TUESDAY 11th
The Inca Trail.
Apparently the School teachers are up in arms about not having had a pay rise in twelve years. Their ploy was to disrupt the tourist industry.
Therefore our guide said that he would be picking us up from our hotel at 4am instead of 6am. Ugh. A 3:30 start. That was a shock to the system.
We drove through Ollyantotambo to what is called the 82km mark.
We beat the teachers planned disruption but did see evidence of large rocks that they had dispersed over the roads to disrupt traffic yesterday.
The 82km mark is where the Inca Trail begins.
I remember reading that there are a maximum of 500 people per day allowed on the trail. What I hadn't realised is that only 150 of them are actually paying tourists. The rest are guides and porters. Our group is 27 strong. Nine tourists, two guides, a chef and his assistant, one man in charge of the two potties and the tent and the rest are gophers. One potty is for #1's and the other for #2's. We somehow have to sort ourselves out by peeing before pooping. No mixing allowed!! I haven't given myself that challenge as yet. Anyway, to me that is unbelievable that it requires 18 staff to look after 11 of us. The porters bags are all weighed at various checkpoints along the way. They are allowed to carry a maximum of 25kg. Peruvian men are very short and so their packs tower at least a foot above their heads.
We are allowed to have the porters carry up to 6kg of our belongings which includes the 2kg sleeping bag which we hire.
That means that our own backpacks are weighing in at around 5 to 8 kg.
The trek begins.
Our group is ready to start.
Day 1 has been very leisurely. The walking distance is 12km which we've managed to walk in 7 hours. There are many places to stop where the guide gives us a talk mainly about the Incas. Several archaeological ruins to marvel at and stunning views of many mountains high above us. Even though we are at 3000m it is warm and green and almost tropical.
Our first Incan ruin.
We arrived at our luch stop 6km in. Firstly we were handed a cup each and given a drink of peach juice. A tent had been erected and inside was a dining table and seats with cutlery and serviettes. Incredible that they carry all this in for us. So we moved into the tent to be served lunch.
First up was garlic bread and asparagus soup. Then two baskets of fresh bread buns arrived followed by items to make a sandwich. Ham, cheese, cucumber, tomato and lovely fresh avocado spread. To finish off, fresh mint tea to aid digestion at altitude.
We were then required to have a 45 minute siesta to allow the food to settle before we continued to our overnight camp.
Meanwhile the porters struck camp and headed off to set up our tents 6km further on.
Eventually we were allowed to continue. More up hill in this half but still pretty easy going. Several stops later we arrived to see seven spacious two person tents awaiting our arrival.
The porters clapped each of us as we arrived.

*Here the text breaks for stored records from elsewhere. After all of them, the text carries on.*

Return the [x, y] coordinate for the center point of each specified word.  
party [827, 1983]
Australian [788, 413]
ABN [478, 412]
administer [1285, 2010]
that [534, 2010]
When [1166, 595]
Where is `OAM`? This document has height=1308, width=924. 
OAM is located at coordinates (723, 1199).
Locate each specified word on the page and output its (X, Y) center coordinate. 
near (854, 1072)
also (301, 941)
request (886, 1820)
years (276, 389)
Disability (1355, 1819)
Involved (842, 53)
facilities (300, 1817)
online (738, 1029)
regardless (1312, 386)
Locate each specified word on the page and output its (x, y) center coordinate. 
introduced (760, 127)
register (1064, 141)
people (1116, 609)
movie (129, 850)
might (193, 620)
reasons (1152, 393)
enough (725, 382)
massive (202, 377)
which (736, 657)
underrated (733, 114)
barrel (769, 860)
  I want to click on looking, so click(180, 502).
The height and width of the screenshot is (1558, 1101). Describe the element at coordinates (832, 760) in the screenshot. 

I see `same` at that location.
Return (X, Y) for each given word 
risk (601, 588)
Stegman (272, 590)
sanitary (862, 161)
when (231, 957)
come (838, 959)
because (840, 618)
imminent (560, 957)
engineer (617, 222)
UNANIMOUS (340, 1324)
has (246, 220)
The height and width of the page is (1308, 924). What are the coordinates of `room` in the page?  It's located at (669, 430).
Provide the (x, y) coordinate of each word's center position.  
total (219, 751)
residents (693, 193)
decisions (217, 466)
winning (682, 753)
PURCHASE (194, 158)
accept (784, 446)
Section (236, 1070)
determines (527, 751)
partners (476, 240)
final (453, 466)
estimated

Late afternoon we gathered with the porters and they introduced themselves to us and we to them. Most of them speak Quechua, the native language and a few of them speak Spanish as well.
Our group of 27 strong.
We then had the most wonderful meal.
Hot chocolate and popcorn.
A noodle soup with a chilli condiment for those that wanted it.
A main of trout, rice and broccoli.
Finished off with flambé banana and chocolate sauce with a cup of mint tea.
All cooked beautifully.
There is a trout farm in the village that we are camping at.
The tour company tries to buy as much produce as possible from the local communities.
All feeling happy and fit. In bed by 7:30. We get a wake up call at 5:30 tomorrow with a cup of Coca tea in bed. Then we climb tomorrow from our camp at 3000m to a saddle at 4200m before descending two hours to our next camping ground.